Set your pieces up on the bench as it was put together. Mark the top edges & number both sides of each joint with same number to keep in order. Do corner #1 first with the mark for the top edge facing towards the center of the jig. The side piece is clamped vertically in the jig & the front piece is clamped on top of the jig both with the inside of your drawer facing up (I assume for example #1 corner is a front corner numbered clockwise or counterclockwise.). After machining joint put back in place on bench. Then do corner #3 placed in jig same as #1 corner. Then machine #2 then #4 on the other side of the jig with your mark for the top edge facing towards the center of the jig. Numbering each corner with same number & marking top or bottom edge will help you keep parts straight. You can even mark which is the side or front or back so you know where to clamp in jig. Mark the top clamp with fronts & backs & the vertical clamp with sides to help you keep them straight.

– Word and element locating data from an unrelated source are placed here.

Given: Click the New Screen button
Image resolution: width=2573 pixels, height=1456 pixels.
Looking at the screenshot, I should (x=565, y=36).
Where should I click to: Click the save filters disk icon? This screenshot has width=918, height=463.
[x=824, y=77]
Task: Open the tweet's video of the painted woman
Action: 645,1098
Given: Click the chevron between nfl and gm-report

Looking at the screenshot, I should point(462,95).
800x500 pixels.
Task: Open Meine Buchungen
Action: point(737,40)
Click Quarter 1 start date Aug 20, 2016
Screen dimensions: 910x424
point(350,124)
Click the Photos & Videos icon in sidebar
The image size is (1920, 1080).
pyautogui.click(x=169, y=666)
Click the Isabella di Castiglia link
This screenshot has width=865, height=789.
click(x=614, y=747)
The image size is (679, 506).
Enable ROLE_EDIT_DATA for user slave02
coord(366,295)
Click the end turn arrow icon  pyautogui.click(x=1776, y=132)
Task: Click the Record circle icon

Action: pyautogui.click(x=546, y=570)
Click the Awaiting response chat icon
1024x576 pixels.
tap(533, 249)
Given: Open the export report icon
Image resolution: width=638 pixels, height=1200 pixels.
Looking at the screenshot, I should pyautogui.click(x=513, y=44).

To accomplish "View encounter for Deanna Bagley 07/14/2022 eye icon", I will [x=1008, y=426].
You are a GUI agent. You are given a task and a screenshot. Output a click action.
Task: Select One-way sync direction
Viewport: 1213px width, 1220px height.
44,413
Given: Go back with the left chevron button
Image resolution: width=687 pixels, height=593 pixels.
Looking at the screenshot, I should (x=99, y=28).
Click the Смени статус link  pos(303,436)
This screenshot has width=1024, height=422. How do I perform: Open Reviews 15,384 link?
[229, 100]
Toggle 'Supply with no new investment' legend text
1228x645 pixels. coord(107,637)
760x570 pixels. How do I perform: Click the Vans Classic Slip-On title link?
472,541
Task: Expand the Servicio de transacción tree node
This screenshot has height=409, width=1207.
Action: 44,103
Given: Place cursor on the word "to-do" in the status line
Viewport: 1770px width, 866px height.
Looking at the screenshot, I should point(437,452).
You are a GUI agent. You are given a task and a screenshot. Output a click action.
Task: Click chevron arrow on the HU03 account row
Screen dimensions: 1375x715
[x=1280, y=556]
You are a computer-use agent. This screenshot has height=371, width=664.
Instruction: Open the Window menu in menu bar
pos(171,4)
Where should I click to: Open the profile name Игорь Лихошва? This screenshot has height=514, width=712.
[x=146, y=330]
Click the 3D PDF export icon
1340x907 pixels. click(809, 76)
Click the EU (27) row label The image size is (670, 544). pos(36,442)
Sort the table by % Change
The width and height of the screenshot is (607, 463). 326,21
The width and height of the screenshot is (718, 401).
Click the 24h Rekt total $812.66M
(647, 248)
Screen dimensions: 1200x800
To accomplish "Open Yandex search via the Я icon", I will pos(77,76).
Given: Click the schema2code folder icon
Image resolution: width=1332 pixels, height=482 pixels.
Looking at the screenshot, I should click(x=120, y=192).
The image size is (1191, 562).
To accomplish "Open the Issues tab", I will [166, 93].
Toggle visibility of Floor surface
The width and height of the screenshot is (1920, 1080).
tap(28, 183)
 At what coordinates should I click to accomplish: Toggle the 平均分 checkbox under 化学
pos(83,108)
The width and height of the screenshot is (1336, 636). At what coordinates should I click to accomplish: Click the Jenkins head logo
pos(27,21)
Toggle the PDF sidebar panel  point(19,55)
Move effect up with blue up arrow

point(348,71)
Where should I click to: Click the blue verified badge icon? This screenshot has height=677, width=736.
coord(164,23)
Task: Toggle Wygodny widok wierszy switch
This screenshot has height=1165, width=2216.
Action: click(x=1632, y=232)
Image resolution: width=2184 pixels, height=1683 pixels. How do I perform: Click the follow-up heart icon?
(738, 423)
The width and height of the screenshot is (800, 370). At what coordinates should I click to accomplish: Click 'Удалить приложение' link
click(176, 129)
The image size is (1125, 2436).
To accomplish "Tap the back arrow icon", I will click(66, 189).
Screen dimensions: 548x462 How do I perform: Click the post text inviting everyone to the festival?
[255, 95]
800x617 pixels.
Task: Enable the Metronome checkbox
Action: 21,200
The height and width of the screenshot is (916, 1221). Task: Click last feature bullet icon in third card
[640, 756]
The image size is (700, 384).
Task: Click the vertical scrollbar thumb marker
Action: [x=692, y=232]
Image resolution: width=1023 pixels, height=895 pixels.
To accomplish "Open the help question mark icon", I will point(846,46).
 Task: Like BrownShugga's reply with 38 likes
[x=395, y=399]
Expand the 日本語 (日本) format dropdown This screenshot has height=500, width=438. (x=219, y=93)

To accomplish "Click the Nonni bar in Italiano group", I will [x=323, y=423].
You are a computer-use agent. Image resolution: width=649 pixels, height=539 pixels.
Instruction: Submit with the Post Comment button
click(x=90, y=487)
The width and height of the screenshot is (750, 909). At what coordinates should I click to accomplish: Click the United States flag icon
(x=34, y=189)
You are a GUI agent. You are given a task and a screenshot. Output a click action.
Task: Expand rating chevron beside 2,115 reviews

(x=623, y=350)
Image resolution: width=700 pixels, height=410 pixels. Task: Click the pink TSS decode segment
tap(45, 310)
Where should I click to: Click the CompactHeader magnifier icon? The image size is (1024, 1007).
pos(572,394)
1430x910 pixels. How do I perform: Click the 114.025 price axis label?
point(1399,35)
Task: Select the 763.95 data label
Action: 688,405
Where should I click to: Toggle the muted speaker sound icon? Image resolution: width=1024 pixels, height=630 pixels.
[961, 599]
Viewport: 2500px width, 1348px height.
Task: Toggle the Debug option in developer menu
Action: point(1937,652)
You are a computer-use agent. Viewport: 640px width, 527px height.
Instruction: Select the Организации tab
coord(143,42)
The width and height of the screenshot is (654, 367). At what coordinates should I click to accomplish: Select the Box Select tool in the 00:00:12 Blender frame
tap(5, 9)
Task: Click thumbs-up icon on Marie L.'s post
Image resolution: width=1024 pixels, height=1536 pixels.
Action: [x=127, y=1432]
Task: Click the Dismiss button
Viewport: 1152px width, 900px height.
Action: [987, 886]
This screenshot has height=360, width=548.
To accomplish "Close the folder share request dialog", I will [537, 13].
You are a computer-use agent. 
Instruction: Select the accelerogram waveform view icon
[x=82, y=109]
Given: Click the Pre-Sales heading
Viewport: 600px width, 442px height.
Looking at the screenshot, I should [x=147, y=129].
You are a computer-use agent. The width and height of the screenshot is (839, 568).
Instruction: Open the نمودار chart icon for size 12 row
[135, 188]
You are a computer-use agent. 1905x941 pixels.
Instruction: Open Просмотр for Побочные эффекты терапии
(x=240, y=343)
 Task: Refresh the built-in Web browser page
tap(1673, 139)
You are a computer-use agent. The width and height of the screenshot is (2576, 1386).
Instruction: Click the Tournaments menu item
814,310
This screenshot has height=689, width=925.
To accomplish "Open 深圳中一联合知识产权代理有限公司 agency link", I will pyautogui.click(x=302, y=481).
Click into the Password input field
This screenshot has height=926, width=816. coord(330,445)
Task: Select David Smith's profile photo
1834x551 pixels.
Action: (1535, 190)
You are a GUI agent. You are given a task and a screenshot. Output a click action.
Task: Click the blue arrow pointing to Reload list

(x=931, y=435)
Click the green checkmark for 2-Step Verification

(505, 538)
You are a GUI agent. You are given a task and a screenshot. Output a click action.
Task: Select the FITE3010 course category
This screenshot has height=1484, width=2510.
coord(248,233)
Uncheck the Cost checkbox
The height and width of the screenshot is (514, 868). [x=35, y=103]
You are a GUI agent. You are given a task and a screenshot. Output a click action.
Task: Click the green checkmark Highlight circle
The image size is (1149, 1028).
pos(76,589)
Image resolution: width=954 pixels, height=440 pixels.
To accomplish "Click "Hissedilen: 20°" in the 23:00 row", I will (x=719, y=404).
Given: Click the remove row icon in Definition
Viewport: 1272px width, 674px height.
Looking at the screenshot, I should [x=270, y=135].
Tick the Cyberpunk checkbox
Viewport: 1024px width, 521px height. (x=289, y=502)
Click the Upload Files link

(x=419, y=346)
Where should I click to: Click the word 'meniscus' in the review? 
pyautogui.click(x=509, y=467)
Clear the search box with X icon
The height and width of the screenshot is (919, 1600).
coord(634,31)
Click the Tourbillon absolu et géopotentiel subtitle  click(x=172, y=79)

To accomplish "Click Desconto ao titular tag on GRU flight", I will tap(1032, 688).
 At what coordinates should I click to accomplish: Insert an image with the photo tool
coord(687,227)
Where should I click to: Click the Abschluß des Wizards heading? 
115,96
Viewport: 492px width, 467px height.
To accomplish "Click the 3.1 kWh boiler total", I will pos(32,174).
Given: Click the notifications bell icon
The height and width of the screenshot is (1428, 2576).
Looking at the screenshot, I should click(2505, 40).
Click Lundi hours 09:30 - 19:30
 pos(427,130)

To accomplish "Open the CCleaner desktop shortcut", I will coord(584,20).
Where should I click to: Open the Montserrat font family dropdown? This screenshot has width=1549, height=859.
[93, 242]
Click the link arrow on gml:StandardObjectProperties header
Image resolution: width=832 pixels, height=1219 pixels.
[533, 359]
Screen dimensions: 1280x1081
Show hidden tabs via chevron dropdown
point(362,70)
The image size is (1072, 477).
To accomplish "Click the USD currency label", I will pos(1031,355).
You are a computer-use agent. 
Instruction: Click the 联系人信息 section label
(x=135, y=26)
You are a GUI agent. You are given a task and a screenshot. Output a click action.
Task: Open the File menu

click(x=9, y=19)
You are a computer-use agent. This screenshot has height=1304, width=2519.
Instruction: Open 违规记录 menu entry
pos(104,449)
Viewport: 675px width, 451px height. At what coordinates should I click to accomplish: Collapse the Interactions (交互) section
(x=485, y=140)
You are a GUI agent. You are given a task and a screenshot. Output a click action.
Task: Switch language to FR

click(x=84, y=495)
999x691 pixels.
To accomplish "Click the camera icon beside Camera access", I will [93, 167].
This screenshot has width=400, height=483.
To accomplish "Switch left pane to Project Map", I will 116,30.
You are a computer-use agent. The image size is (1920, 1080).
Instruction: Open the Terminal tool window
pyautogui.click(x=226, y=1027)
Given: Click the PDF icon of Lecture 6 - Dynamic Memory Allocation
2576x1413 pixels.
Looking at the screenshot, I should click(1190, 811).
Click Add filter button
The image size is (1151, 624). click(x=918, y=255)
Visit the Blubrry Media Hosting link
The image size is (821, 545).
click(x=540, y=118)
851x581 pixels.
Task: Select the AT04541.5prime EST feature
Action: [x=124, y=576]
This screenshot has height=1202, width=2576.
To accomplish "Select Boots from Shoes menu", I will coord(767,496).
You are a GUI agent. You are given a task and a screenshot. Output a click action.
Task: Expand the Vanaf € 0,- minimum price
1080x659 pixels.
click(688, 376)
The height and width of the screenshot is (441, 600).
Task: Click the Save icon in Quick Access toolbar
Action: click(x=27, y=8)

Watch the Woodsmith podcast again & you will probably find tips you missed the first time.


----------



## charmikeb (May 24, 2016)

jlord said:


> Hi,
> For Half-Blind Dovetails the total depth of your bit will be 5/8" from the base plate of your router (3/8" for the joint & 1/4" for the template = 5/8" total) this will get you very close to the sweet spot for the depth you need for the bit. The bit depth stop on the side of the jig might not be accurately set. The bit will protrude 3/8" past the bottom side of the template into your material. Once you have your sweet spot this setup will work on all thickness of material from 1/2" to 1-1/8" as the joint is referenced from the inside of the joint. I have a router that I never adjust unless changing a dull bit for a sharp one.
> 
> Your side pieces will be mounted on the front of the jig vertically & the front & rear pieces on the top of the jig. Insides facing out, outsides facing against the jig. Line them up with the line in the template.
> ...


This is the best explanation/guidance I've come across after lots of looking and lots of dumb responses (sand, screw, keep trying, etc.). Bless you.


----------



## GROOVY (Apr 27, 2008)

Wood grain orientation is important as well 
The bottom picture is wrong way


----------